**** DATA TO USE ****

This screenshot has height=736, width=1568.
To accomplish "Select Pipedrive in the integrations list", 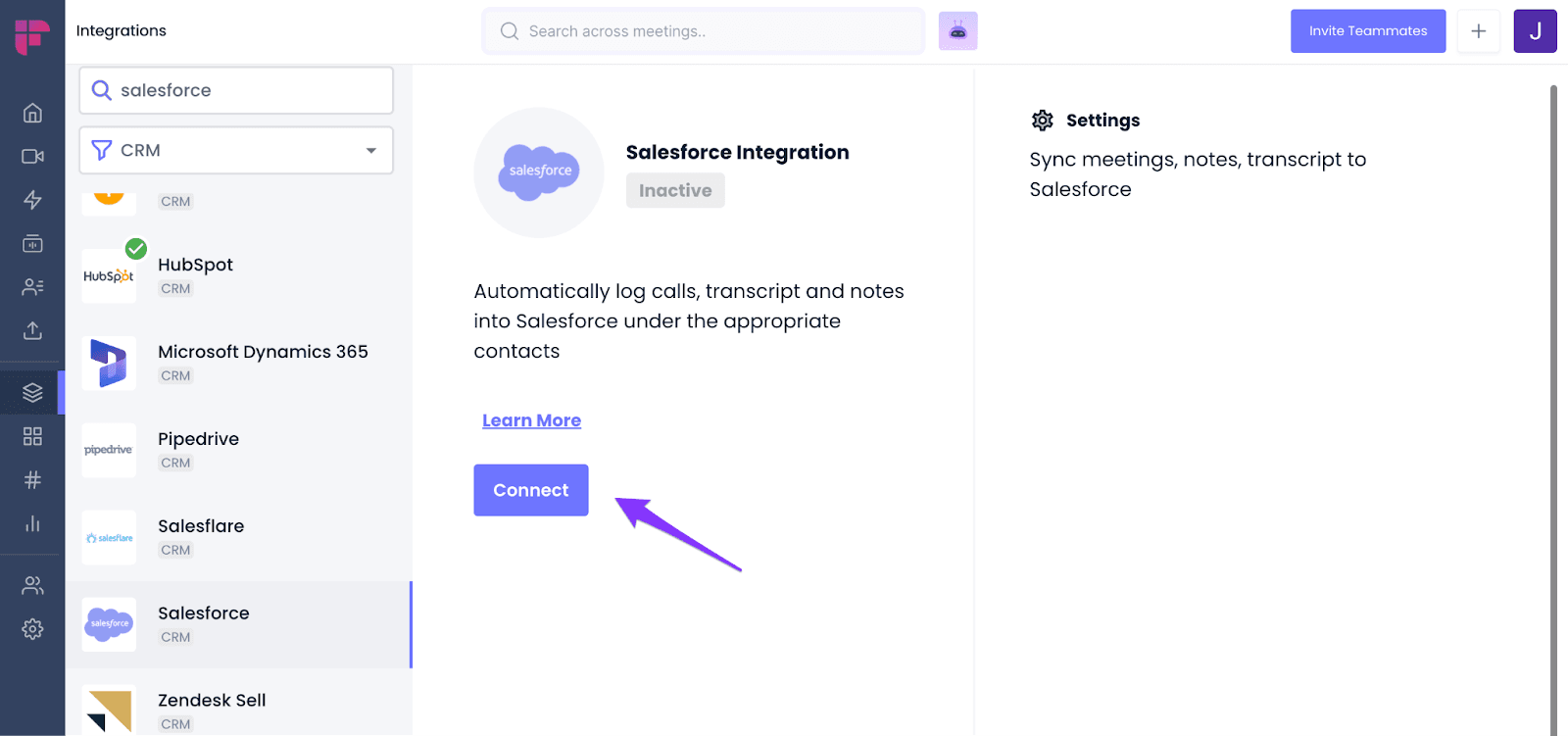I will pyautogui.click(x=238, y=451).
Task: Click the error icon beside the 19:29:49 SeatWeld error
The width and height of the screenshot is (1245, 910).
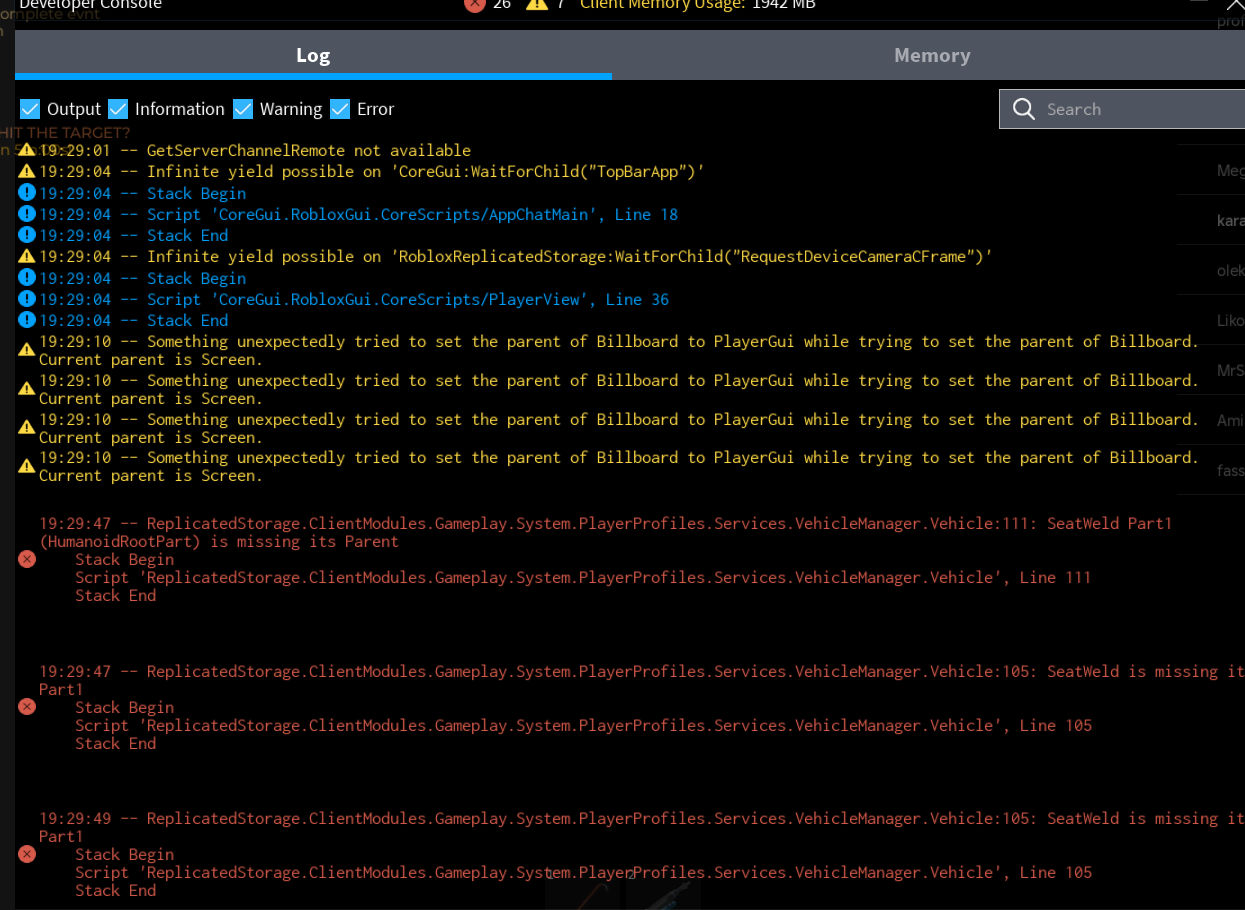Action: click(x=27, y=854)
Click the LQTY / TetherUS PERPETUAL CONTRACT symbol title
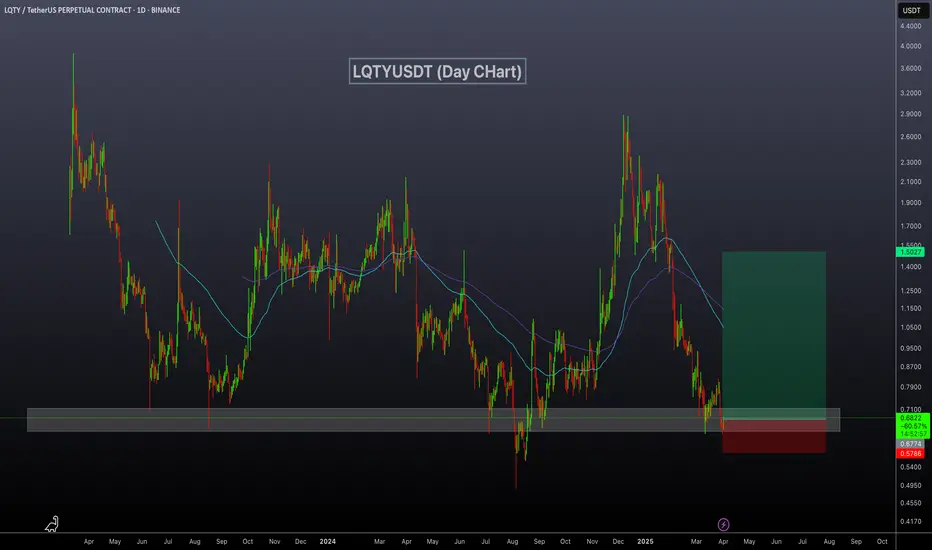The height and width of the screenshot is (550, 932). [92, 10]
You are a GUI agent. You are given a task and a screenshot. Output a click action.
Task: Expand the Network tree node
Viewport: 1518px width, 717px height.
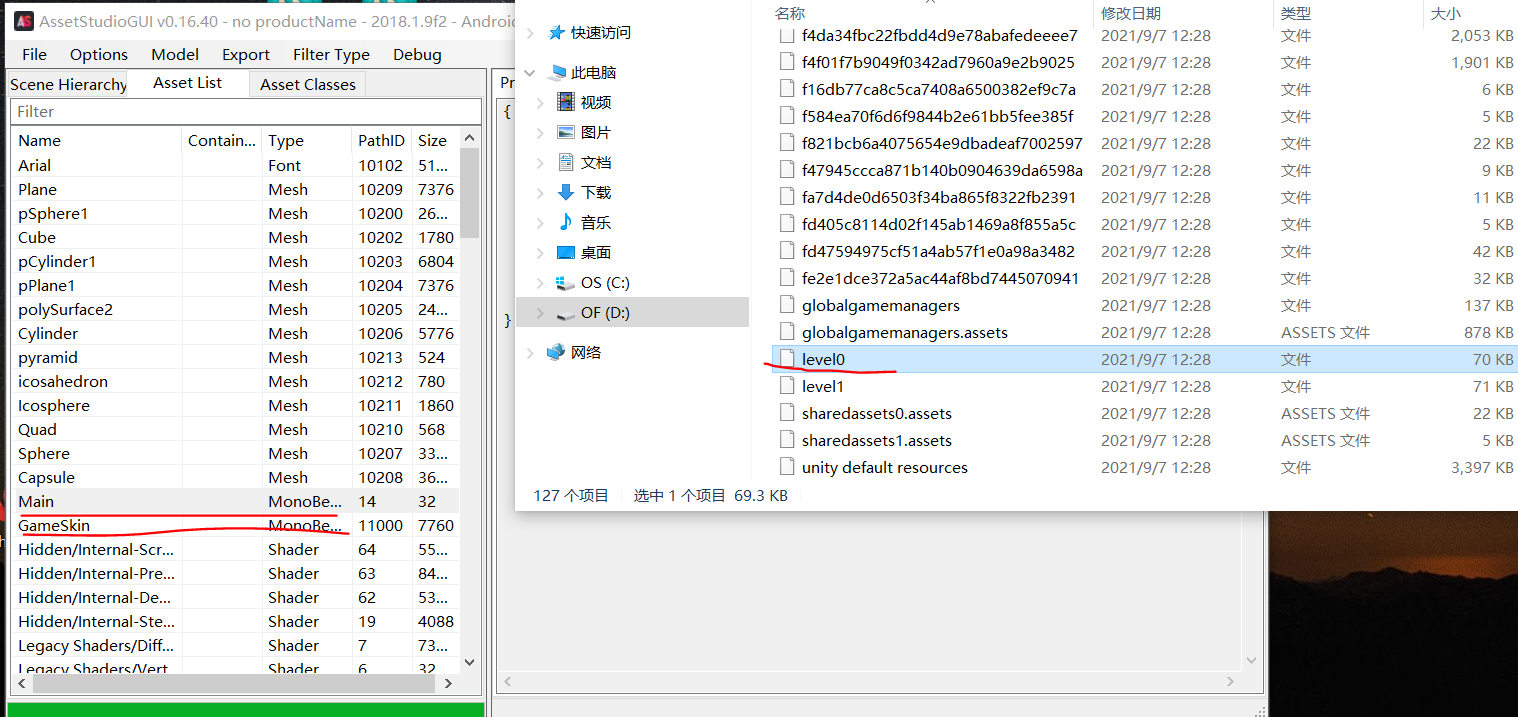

****

### TASK REQUIREMENTS:
The copy starts at the line holding "The width and" and ends at the last line of the records above. Transcribe those lines exactly, pictures excluded.

### RESULT:
The width and height of the screenshot is (1245, 910).
Action: click(x=27, y=854)
Click the LQTY / TetherUS PERPETUAL CONTRACT symbol title
The height and width of the screenshot is (550, 932). [92, 10]
You are a GUI agent. You are given a task and a screenshot. Output a click action.
Task: Expand the Network tree node
Viewport: 1518px width, 717px height.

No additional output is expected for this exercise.